Ristorante Antica Locanda del Povero Enzo

Ivan Carelli, professione cuoco sei anni fa è tornato nella sua terra, consegnando alla città di Cosenza una delle migliori soste golose di tutta la Calabria. È quindi inevitabile che nel suo ristorante, l’Antica Locanda del Povero Enzo, curato ed elegante, affacciato su una via poco frequentata ma centrale del città calabra, ci si debba aspettare una cucina che fonde tecniche innovative e prodotti locali, tradizione e utilizzo di materie prime esogene.



di Riccardo Lagorio

La cucina dell'Antica Locanda del Povero Enzo si caratterizza per un particolare mix Nord-Sud: Toscana e Calabria rivivono e vengono rinterpretati nei piatti del ristorante di Cosenza. Dall’impeccabile combinazione di questi elementi, rafforzata in sala dalla competenza della moglie Patrizia Greco e del socio Francesco Gardi, nascono piatti gustosi e vigorosi.

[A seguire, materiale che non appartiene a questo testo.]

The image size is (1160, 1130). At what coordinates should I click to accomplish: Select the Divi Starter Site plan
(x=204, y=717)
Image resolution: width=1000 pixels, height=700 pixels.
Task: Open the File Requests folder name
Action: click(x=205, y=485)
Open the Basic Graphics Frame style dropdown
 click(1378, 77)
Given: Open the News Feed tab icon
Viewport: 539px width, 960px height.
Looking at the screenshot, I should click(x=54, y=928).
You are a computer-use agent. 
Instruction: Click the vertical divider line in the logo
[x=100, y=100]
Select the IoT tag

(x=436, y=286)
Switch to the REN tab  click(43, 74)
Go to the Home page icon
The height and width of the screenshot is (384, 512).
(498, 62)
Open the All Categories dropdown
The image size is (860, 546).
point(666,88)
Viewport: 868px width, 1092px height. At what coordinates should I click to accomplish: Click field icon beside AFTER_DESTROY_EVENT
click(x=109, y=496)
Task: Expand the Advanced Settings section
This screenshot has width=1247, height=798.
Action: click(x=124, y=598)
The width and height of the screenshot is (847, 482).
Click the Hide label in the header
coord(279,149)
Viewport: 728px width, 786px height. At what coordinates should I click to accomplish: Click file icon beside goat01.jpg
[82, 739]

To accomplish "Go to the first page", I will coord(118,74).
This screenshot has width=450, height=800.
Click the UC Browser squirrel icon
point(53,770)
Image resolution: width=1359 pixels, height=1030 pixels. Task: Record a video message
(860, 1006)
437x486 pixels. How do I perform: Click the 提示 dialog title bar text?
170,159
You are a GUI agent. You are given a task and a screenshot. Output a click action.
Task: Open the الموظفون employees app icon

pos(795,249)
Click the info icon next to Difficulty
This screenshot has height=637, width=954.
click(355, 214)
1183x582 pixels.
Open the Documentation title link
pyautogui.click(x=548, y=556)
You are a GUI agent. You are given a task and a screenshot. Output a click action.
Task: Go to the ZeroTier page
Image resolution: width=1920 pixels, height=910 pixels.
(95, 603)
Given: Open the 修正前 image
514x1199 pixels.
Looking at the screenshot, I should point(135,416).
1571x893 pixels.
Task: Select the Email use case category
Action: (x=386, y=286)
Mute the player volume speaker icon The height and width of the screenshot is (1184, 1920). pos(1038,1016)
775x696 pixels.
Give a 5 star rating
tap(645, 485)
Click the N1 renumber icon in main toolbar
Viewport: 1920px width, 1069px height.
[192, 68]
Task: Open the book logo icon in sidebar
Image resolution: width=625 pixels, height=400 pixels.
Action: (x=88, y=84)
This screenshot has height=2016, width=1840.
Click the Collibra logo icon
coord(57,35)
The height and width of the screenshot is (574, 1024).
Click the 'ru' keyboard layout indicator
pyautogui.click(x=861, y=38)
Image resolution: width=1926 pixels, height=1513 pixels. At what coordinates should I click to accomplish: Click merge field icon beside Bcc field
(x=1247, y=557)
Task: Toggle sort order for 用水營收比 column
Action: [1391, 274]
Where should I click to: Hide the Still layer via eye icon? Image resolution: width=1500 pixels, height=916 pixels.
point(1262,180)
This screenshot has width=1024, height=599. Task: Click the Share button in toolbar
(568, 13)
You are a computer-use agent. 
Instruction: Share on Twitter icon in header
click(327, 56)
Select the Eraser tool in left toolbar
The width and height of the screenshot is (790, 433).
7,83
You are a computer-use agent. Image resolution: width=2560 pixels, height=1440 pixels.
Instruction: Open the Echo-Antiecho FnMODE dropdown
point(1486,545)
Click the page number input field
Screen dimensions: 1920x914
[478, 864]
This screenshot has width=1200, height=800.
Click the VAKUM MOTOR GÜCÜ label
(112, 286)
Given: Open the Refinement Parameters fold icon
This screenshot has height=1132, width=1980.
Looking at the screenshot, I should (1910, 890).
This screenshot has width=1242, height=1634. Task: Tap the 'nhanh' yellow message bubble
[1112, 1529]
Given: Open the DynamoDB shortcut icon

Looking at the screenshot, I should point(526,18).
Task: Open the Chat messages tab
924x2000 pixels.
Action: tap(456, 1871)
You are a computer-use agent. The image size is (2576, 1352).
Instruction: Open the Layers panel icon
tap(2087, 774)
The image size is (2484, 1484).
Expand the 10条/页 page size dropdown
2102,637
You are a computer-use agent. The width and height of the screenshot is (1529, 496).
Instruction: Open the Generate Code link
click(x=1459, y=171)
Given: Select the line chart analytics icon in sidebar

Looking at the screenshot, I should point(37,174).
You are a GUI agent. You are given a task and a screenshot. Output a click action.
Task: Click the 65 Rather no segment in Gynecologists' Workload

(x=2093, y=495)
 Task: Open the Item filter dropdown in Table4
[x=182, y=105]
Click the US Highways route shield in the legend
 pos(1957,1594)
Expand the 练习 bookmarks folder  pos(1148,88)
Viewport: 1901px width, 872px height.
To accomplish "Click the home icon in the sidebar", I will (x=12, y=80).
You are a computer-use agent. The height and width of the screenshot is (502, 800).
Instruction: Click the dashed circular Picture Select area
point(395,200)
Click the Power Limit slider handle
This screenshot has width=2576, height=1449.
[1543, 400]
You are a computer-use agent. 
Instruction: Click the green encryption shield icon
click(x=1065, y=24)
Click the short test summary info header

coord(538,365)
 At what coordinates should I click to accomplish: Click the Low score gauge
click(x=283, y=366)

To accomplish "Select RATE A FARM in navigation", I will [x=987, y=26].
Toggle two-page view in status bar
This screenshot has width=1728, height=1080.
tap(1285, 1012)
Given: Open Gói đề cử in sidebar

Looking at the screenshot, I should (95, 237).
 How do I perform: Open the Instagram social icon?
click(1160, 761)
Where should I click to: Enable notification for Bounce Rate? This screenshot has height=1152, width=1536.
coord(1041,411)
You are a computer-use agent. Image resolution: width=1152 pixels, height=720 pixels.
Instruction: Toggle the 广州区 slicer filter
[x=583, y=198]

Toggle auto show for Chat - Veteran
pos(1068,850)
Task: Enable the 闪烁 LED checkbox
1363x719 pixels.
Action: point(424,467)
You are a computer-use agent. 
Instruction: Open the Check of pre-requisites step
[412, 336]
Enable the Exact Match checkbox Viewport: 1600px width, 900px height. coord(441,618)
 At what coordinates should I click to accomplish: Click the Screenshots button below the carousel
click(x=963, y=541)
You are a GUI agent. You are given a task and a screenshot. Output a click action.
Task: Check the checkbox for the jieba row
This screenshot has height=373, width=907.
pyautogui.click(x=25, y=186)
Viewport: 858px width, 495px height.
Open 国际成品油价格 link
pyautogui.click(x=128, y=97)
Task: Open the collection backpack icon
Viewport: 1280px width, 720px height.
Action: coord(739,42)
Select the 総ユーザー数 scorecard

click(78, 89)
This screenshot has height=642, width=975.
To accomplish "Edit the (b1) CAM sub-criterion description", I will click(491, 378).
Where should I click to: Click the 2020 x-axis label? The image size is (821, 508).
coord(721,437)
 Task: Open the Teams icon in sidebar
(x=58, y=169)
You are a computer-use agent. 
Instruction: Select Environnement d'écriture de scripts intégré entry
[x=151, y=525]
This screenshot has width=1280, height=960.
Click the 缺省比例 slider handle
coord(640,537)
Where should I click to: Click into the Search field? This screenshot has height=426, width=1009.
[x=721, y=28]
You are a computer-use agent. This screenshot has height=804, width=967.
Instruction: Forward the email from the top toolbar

Come antipasto, il carpaccio di bufalo calabrese, allevato nell’area jonica, con tartufo del Pollino e condimento di olio di noci fa il canto alla finocchiona al prosciutto della Garfagnana e al mallegato. La terrina di foie gras, previamente flambata sul fornello e poi finita come una terrina classica, non prima di essere stata insaporita utilizzando Moscato di Saracena, è servita con crostini caldi ai cinque cereali e mostarda di peperoncino. Molto ben preparate le tagliatelle di castagne al ragù di lepre e porro croccante e sensazionali gli spaghetti di farina di castagne (presente per un terzo sulla semola) con pesto di pomodori soleggiati (cioè utilizzati quando inizia il processo di essiccazione al sole) e guanciale di suino nero grecanico e crema di burrata.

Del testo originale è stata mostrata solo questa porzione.